§ Given passage:
↓

This report is a first-of-its-kind roadmap that outlines how low-and moderate-income and renter households across California, which together make up more than 40 percent of the state’s population, can access building upgrades that enable greater access to clean technologies that slash indoor air pollution. Though specific to California, many of the recommendations and implementation pathways could be replicable to other contexts, with New York being a potential fast follower.
Our research on increasing accessibility to solar was published in August as part of our work with the LIFT Solar Everywhere project sponsored by the Department of Energy. This three-part report explored the applicability of Pay As You Save® (PAYS®) for energy efficiency to on-site solar, the regulatory precedents for PAYS at the state level, and possible financial structures that would enable tax-exempt utilities such as rural cooperatives to adapt PAYS to monetize the federal solar tax credit for their members. The next phase of our research with this project aims to characterize feasible transaction paths for Solar PAYS with no customer copayment – with or without reform to the federal solar tax credit.
Continued advances in transportation
From the endorsement of PAYS for Clean Transport by the Global Innovation Lab for Climate Finance in 2018 to the launch of our international program last year, our work on transportation electrification continues to expand. This year saw the completion of our feasibility study in Lima which was supported by a design funding grant from Convergence Blended Finance. The findings from that study informed our work in Bogotá, where together with WRI with the support of the UK government, contributed to the 2019 and 2020 bids for electric buses bringing almost 900 electric buses to the city. Those achievements and our continued engagement in Latin America resulted in Clean Energy Works partnering with C40 Cities and ICCT for the second phase of the ZEBRA initiative.

↑

§ Data excerpts:

↓

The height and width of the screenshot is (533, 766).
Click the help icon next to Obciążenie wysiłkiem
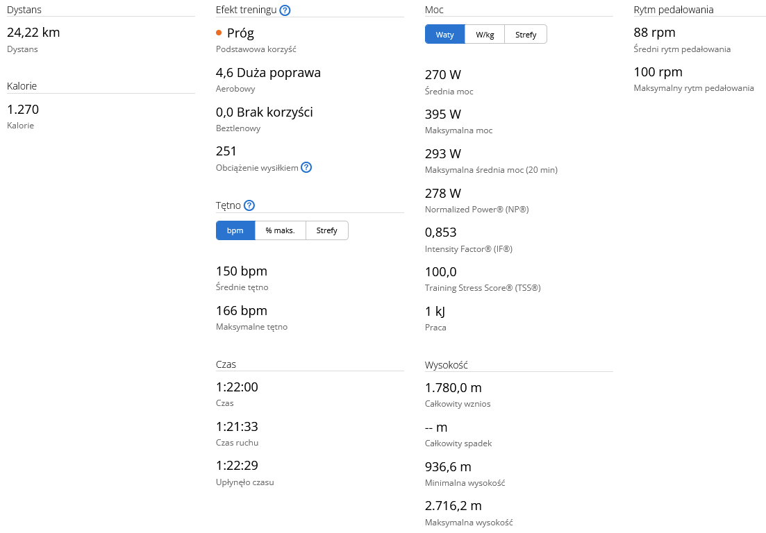[306, 167]
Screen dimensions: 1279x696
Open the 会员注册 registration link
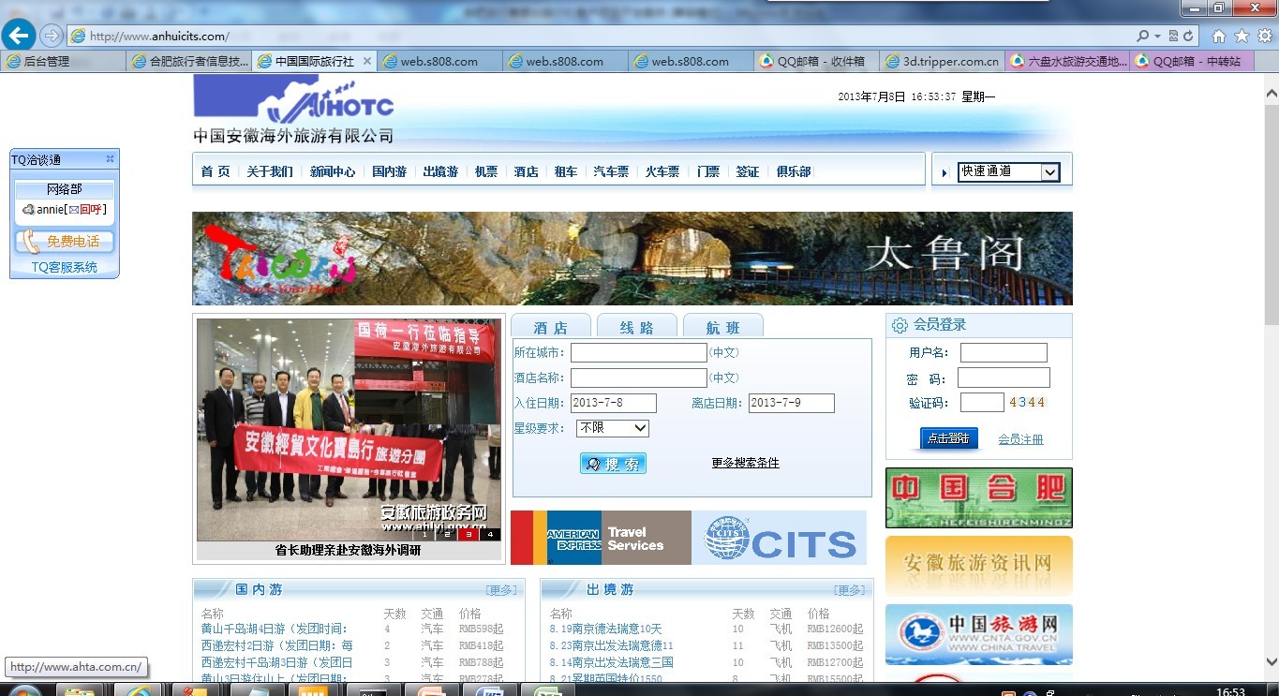[x=1020, y=439]
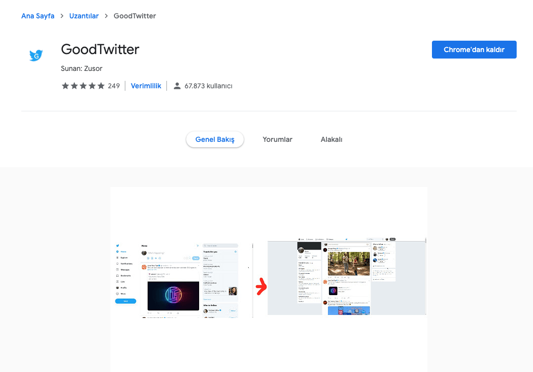This screenshot has height=372, width=533.
Task: Click the first breadcrumb chevron after Ana Sayfa
Action: 62,16
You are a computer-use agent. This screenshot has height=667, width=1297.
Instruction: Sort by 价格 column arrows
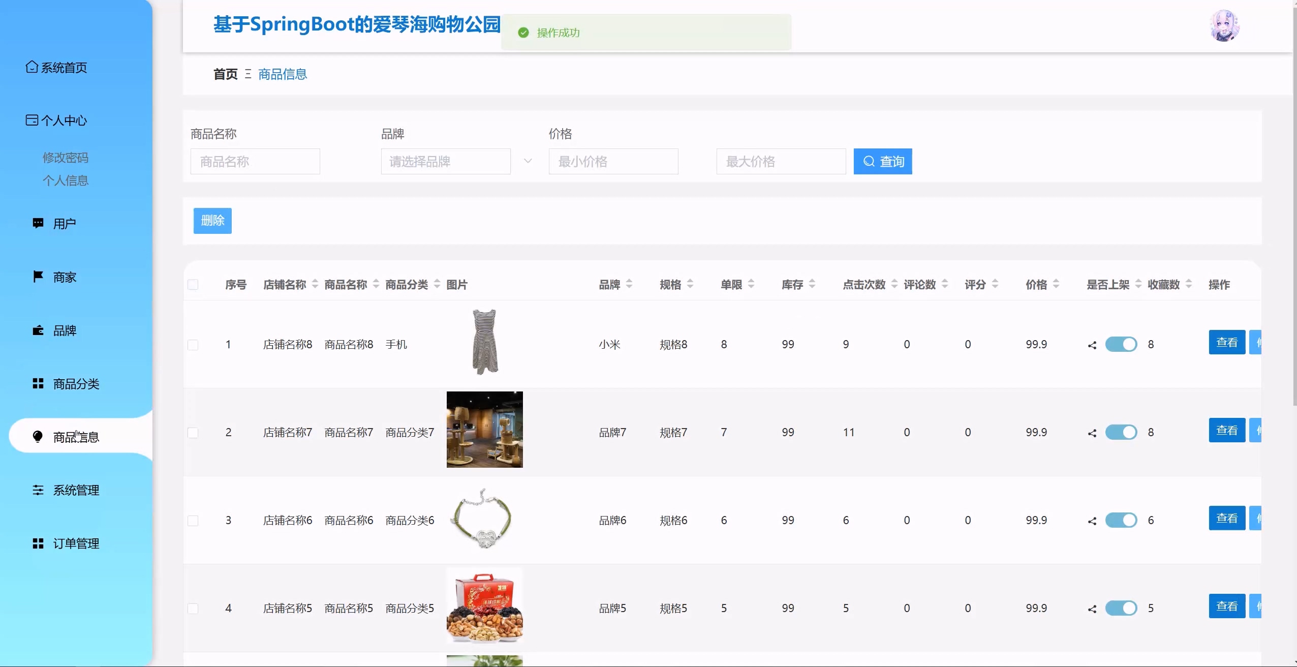[x=1056, y=284]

↑

§ Stated goal 1:
According to the clean energy financing passage, roughly how many electric buses did the 2019 and 2020 bids bring to Bogotá?
§ Stated goal 2:
Write the next part of the clean energy financing passage, starting right after its final sentence.

§ Response 1:
Almost 900 electric buses.

§ Response 2:
In the United States, we partnered with Roanoke Electric Cooperative, Fermata Energy, and others to investigate how to best use electric vehicle batteries in ways that can make both EVs and grid services more affordable for all. Using a V2G enabled charger from Fermata, the project seeks to quantify multiple ways this integration can be used, including tapping EV battery storage during periods of peak demand and improving resilience with support for critical loads when backup power systems are needed. The results will be an essential part of the utility’s business case for accelerating investment in transportation electrification.
Expanding the field of inclusive investment champions
Last year, The Southeast Energy Efficiency Alliance (SEEA) formed a Tariffed On-Bill Working Group for implementers to foster peer learning, faster adoption of best practices, and more development of self-serve resources for emerging champions in the field. This year, they released a Utility Guide to Tariffed On-Bill Programs to address practical considerations faced by those charged with developing or improving energy efficiency programs.
Tools like these have been used by champions in North Carolina, Missouri, Georgia, Minnesota and Virginia – all states which have made strides to authorizing inclusive investment pilot programs over the last year. Clean Energy Works has been working with allies in these states to seek that these programs uphold the equitable elements that overcome entrenched barriers such as income, credit score, or home ownership that too often disqualify customers for debt-based financing programs, limiting their ability to access clean energy upgrades.
But that’s not all
Clean Energy Works continues to support philanthropists and advocates who are seeking more equitable approaches to a clean energy transition. We facilitated a delegation of member-owners and to attend the NRECA Annual Meeting in March 2020 and are looking forward to partnering with Neighborhood Funders’ Group Integrated Rural Strategies Group for a webinar in January exploring how to engage with rural electric cooperatives.
Clean Energy Works has also partnered with Chispa, exploring ways to finance electric school buses as part of their Clean Buses | Healthy Ninos campaign. We saw success with this work apparent in a pledge from the Biden-Harris campaign to transition “the entire fleet of 500,000 school buses to American-made, zero-emission alternatives within five years.”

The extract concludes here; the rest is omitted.